Repeat the entries shown below with every word and mark intact.

[Items from a dataset]
+++

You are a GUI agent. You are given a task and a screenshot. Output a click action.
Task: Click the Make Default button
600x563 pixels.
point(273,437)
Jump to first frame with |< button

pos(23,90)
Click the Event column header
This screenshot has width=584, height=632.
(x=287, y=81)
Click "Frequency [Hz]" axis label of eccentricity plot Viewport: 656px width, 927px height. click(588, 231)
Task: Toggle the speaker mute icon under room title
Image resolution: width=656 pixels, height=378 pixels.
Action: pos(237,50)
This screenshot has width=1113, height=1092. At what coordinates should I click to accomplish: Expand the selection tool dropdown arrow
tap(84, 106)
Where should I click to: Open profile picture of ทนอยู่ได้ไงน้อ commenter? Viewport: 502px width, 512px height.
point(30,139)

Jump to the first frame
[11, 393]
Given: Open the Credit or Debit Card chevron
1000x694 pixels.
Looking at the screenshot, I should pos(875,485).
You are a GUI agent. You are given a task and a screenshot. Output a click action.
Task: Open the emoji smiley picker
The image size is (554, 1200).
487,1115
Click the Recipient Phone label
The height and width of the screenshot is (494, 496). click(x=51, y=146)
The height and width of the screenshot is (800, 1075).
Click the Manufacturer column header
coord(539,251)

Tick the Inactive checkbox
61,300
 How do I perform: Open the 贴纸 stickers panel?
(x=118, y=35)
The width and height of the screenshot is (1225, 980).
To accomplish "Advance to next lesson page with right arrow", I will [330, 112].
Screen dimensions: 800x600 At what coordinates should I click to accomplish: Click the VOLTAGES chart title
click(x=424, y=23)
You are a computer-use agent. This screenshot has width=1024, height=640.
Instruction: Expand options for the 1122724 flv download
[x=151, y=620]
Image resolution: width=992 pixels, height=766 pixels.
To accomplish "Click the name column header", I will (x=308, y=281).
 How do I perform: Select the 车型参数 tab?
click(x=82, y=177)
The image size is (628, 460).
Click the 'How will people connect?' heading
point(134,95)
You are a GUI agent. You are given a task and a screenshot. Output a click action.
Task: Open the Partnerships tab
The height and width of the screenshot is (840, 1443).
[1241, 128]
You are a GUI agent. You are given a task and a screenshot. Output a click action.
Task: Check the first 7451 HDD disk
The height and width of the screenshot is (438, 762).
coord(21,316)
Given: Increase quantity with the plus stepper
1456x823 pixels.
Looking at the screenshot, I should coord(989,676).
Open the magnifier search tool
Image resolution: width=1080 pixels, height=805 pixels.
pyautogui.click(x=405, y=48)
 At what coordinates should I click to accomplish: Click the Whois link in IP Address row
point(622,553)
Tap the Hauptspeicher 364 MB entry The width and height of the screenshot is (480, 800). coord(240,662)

+++

SOLUTION:
You are a GUI agent. You are given a task and a screenshot. Output a click action.
Task: Click the Make Default button
600x563 pixels.
point(273,437)
Jump to first frame with |< button

pos(23,90)
Click the Event column header
This screenshot has width=584, height=632.
(x=287, y=81)
Click "Frequency [Hz]" axis label of eccentricity plot Viewport: 656px width, 927px height. click(588, 231)
Task: Toggle the speaker mute icon under room title
Image resolution: width=656 pixels, height=378 pixels.
Action: pos(237,50)
This screenshot has width=1113, height=1092. At what coordinates should I click to accomplish: Expand the selection tool dropdown arrow
tap(84, 106)
Where should I click to: Open profile picture of ทนอยู่ได้ไงน้อ commenter? Viewport: 502px width, 512px height.
point(30,139)

Jump to the first frame
[11, 393]
Given: Open the Credit or Debit Card chevron
1000x694 pixels.
Looking at the screenshot, I should pos(875,485).
You are a GUI agent. You are given a task and a screenshot. Output a click action.
Task: Open the emoji smiley picker
The image size is (554, 1200).
487,1115
Click the Recipient Phone label
The height and width of the screenshot is (494, 496). click(x=51, y=146)
The height and width of the screenshot is (800, 1075).
Click the Manufacturer column header
coord(539,251)

Tick the Inactive checkbox
61,300
 How do I perform: Open the 贴纸 stickers panel?
(x=118, y=35)
The width and height of the screenshot is (1225, 980).
To accomplish "Advance to next lesson page with right arrow", I will [330, 112].
Screen dimensions: 800x600 At what coordinates should I click to accomplish: Click the VOLTAGES chart title
click(x=424, y=23)
You are a computer-use agent. This screenshot has width=1024, height=640.
Instruction: Expand options for the 1122724 flv download
[x=151, y=620]
Image resolution: width=992 pixels, height=766 pixels.
To accomplish "Click the name column header", I will (x=308, y=281).
 How do I perform: Select the 车型参数 tab?
click(x=82, y=177)
The image size is (628, 460).
Click the 'How will people connect?' heading
point(134,95)
You are a GUI agent. You are given a task and a screenshot. Output a click action.
Task: Open the Partnerships tab
The height and width of the screenshot is (840, 1443).
[1241, 128]
You are a GUI agent. You are given a task and a screenshot. Output a click action.
Task: Check the first 7451 HDD disk
The height and width of the screenshot is (438, 762).
coord(21,316)
Given: Increase quantity with the plus stepper
1456x823 pixels.
Looking at the screenshot, I should coord(989,676).
Open the magnifier search tool
Image resolution: width=1080 pixels, height=805 pixels.
pyautogui.click(x=405, y=48)
 At what coordinates should I click to accomplish: Click the Whois link in IP Address row
point(622,553)
Tap the Hauptspeicher 364 MB entry The width and height of the screenshot is (480, 800). coord(240,662)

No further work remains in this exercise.